Moms. We've all got one. Because that's how humans are made. I've never been one of those girls who was all like "oh my god my mom is my BEST FRIEND" because my best friend has never awkwardly tried to explain sex to me. My best friend just kind of knows I have that covered.
Now that I'm an adult, my mom and I are much closer than we were when I was a truculent, X-Files-lovin' teen. If she had her way, we would be on the phone at all hours of the day doing stuff like taking breaths and telling each other about it. Me, I'm much more of a once-a-week kind of girl.
You might want to try it too, and here are seven absolutely inspired reasons why.
1. Because your brother has a girlfriend now.
Your mom either has the dirt on every other family member ("Your brother's girlfriend has a dog!") or thinks she has the dirt on every other family member ("Your brother's girlfriend has a dog!"). Either way, the gossip or flagrant misinformation are just as engaging as the average soap opera/the work you're supposed to be doing.

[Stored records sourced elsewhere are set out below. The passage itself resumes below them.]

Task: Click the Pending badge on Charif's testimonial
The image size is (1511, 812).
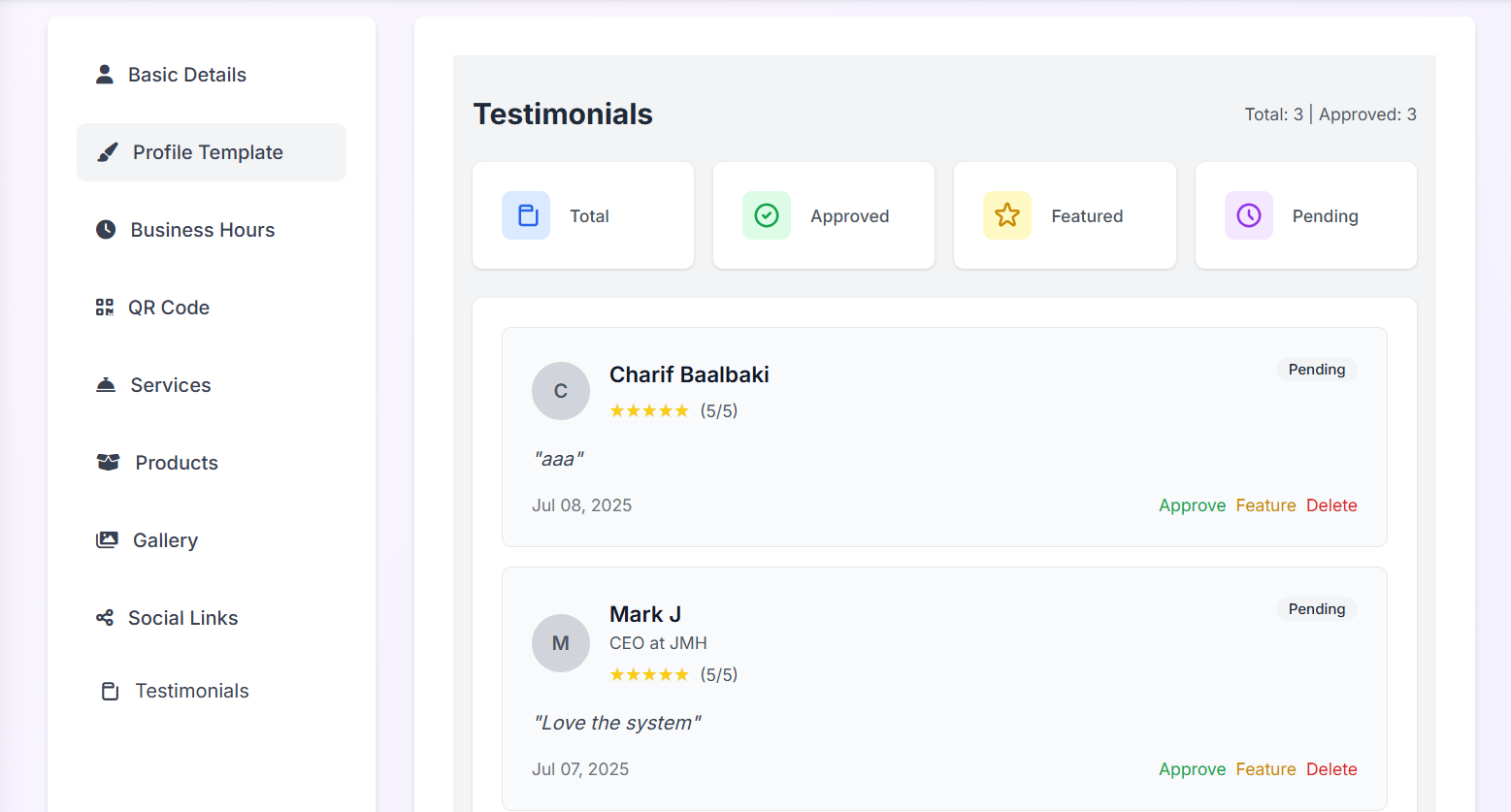Action: point(1316,369)
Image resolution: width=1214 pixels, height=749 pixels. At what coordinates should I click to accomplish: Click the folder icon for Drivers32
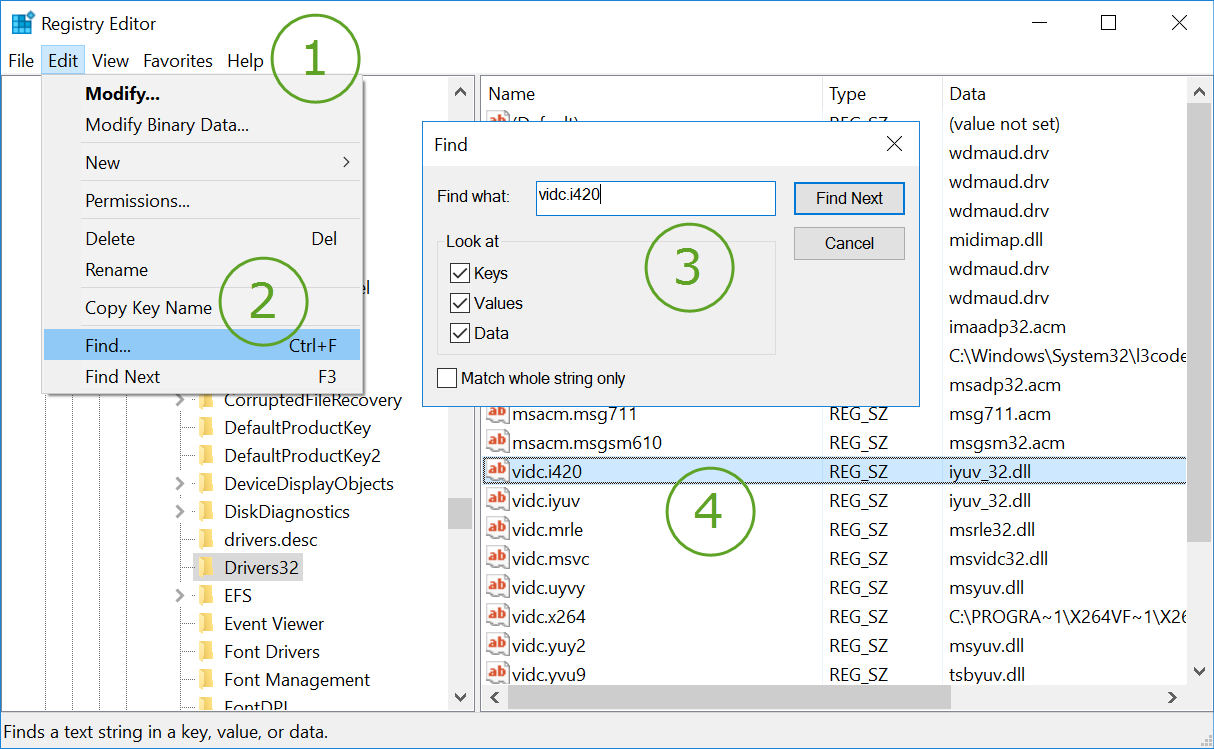coord(207,565)
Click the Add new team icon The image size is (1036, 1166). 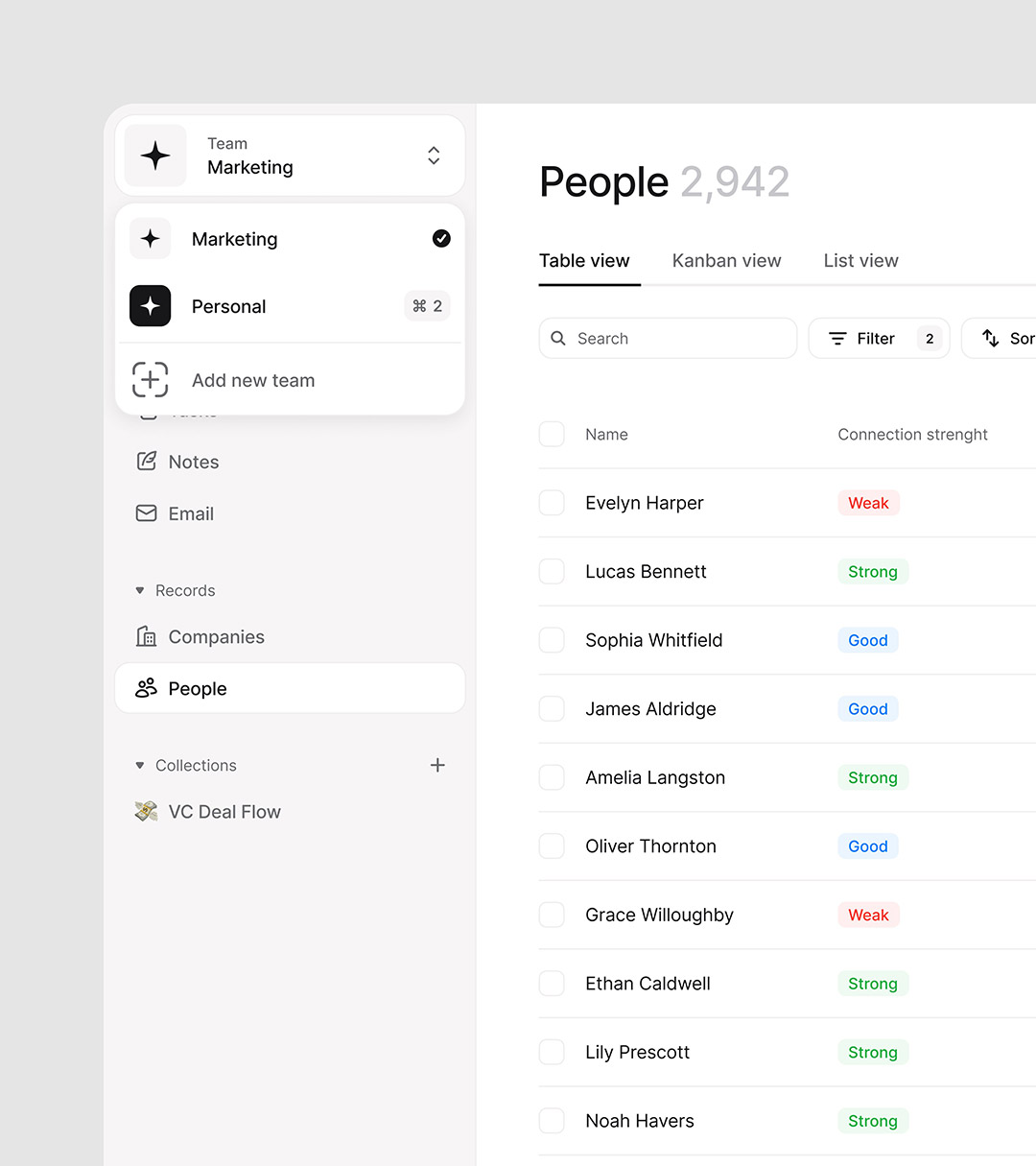coord(150,380)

2. Because it's funny to hear her pronounce celebrity names.
You can almost hear her brain melting as she tries to ask you a question about "Mr. Jason Zee and his wife, Beyinda." Strangely, she's never had an issue saying David Oyelowo. That's how you know he's her bae.
3. Because she's entertaining when she's driving.

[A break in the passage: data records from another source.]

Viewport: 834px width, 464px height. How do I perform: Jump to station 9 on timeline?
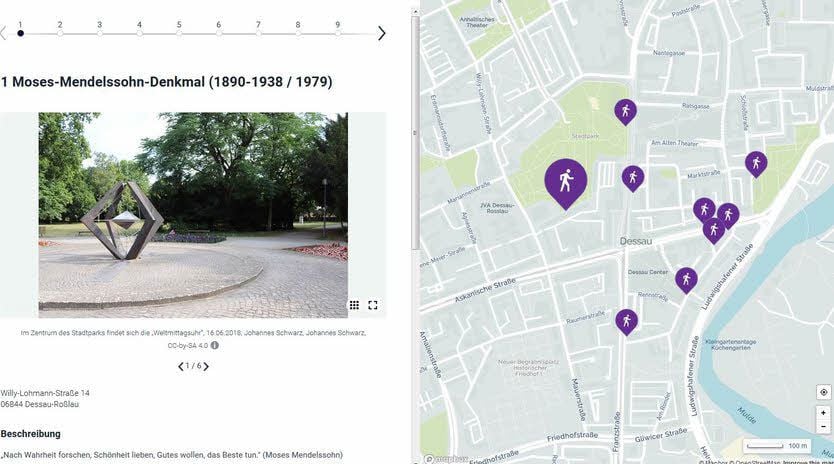click(x=338, y=29)
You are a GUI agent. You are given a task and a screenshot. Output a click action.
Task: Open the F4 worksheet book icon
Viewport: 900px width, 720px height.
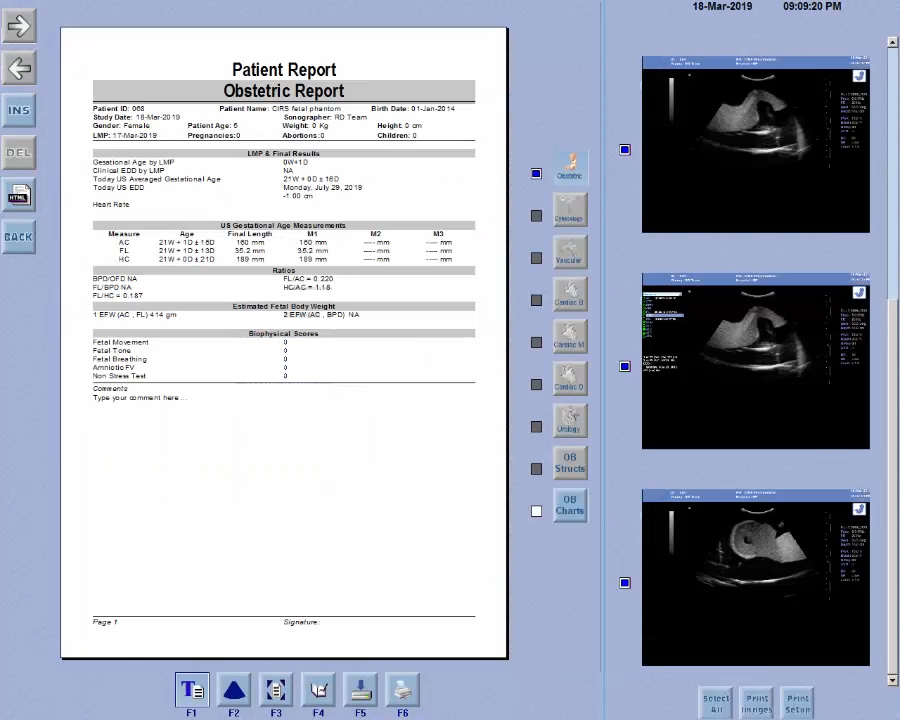318,690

Who needs action movies when you can call your mom while she's driving? She will inevitably pick up the phone and yell, "I AM DRIVING." It's no use asking her why she answered. She has no valid reason to give. Instead, enjoy a five minute speech about the difficulty of switching lanes, which is more entertaining than any of Liam Neeson's latest works.

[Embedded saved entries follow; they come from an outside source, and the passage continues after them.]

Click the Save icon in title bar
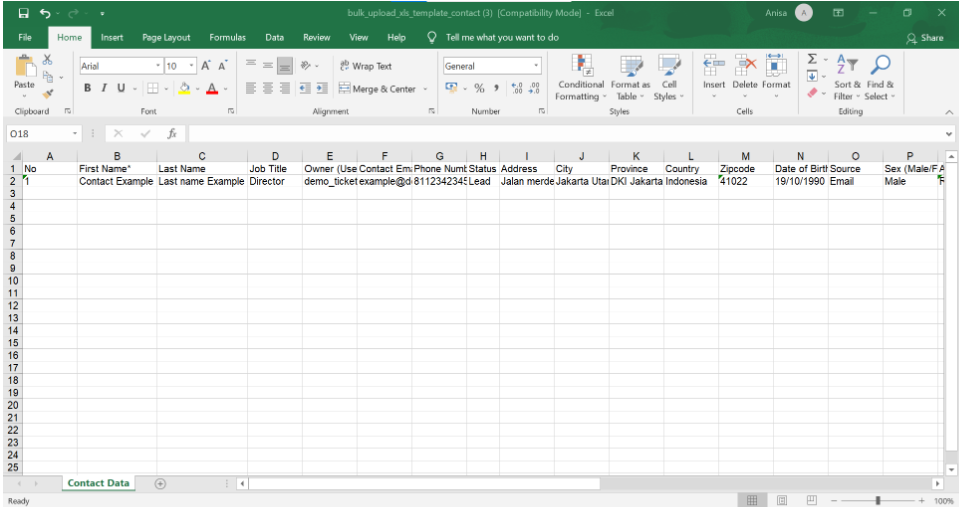This screenshot has height=510, width=961. click(23, 13)
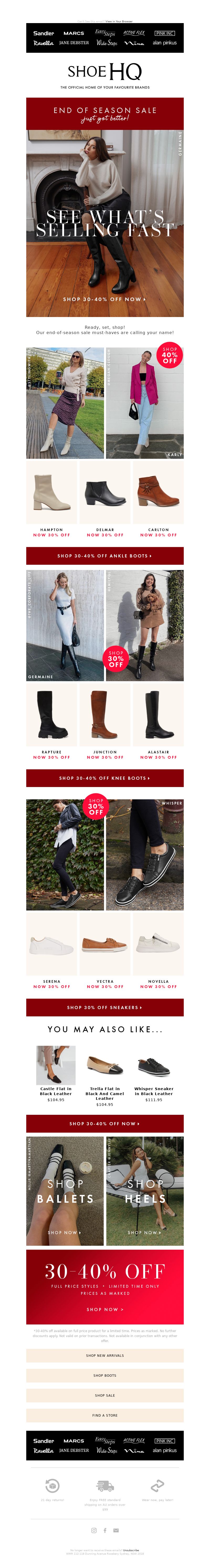Click Shop 30-40% Off Knee Boots banner
Screen dimensions: 210x1568
(105, 777)
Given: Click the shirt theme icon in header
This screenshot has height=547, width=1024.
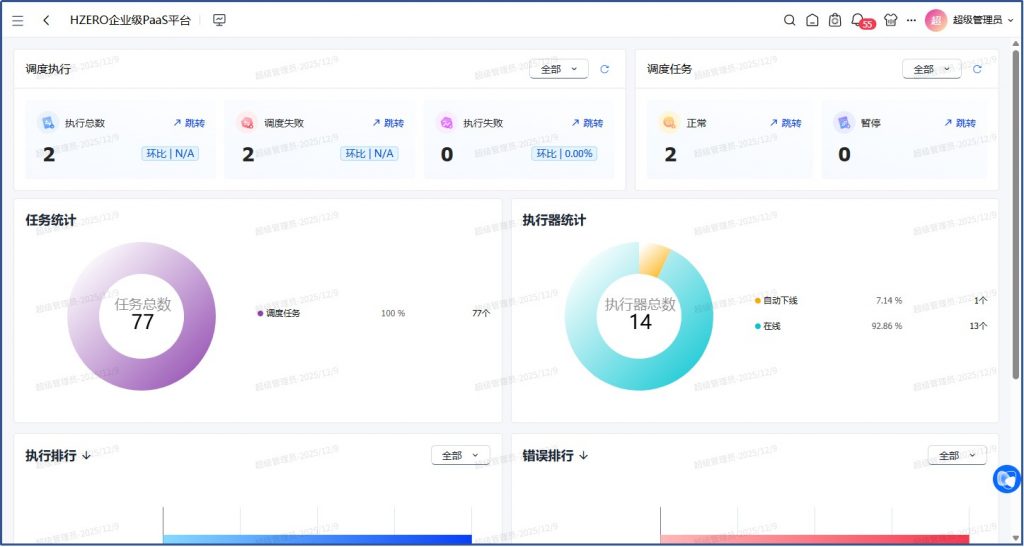Looking at the screenshot, I should click(x=890, y=20).
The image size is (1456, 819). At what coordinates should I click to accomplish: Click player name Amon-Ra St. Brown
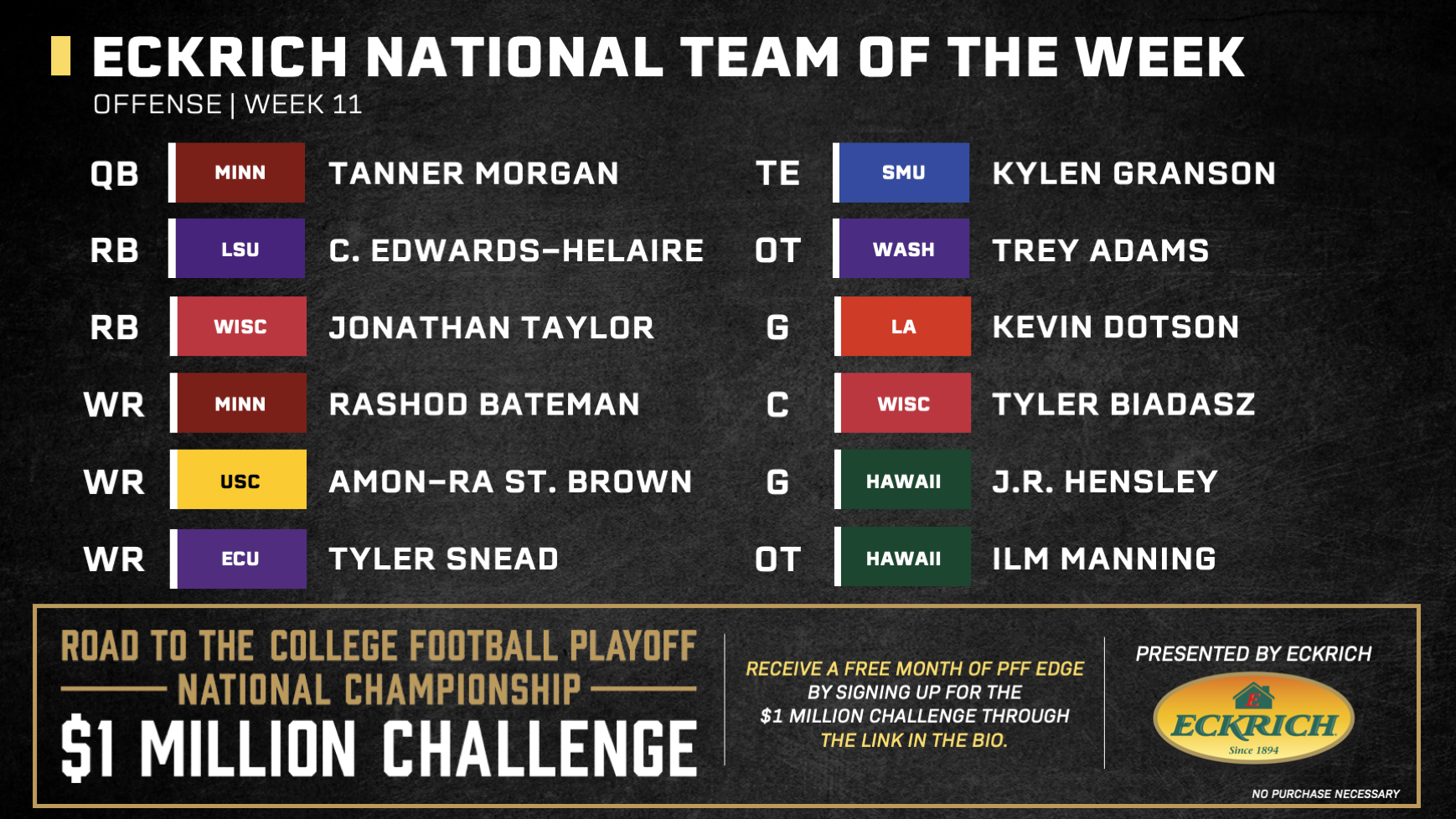510,482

4. Because you keep ignoring her Facebook friend requests.
I've tried explaining to my mom that what she and I have is deeper than internet friendship, but I don't think she's buying it anymore. Hopefully, a weekly call will prolong the period of time before she forces my hand and I suddenly have a lot of explaining to do (Re: All of my college party pictures).
5. Because one call a week can save you from a month of passive-aggressiveness.
One quick, weekly phone call letting her know the basics (that you're alive, that work is fine, your roommate is fine, you ate some food) will save you from an ice storm come Thanksgiving if you've been sending her to voicemail. You'll be all, "Can you pass the green bean casserole?" and she'll be all, "DID SOMEONE HEAR SOMETHING? LIKE THE GHOST OF AN UNGRATEFUL GIRL CHILD MAYBE?"
6. Because your pets live with her.
I love talking to my mom. She's the best. But I really love hearing her talk about the family pets. Well, it's less talking about them and more talking to them while she also tries to talk to me. "Yes your father is thinking that — OH MY GOD, DON'T EAT THAT!"
7. Because you came out of her, dummy.
Your tore her loins asunder. Or you gave her an impressive belly scar. She's the only person on earth who could listen to your ass hammer on about nothing for an hour and actually feel her heart swell with love. Phone her! You know that bitch can't text.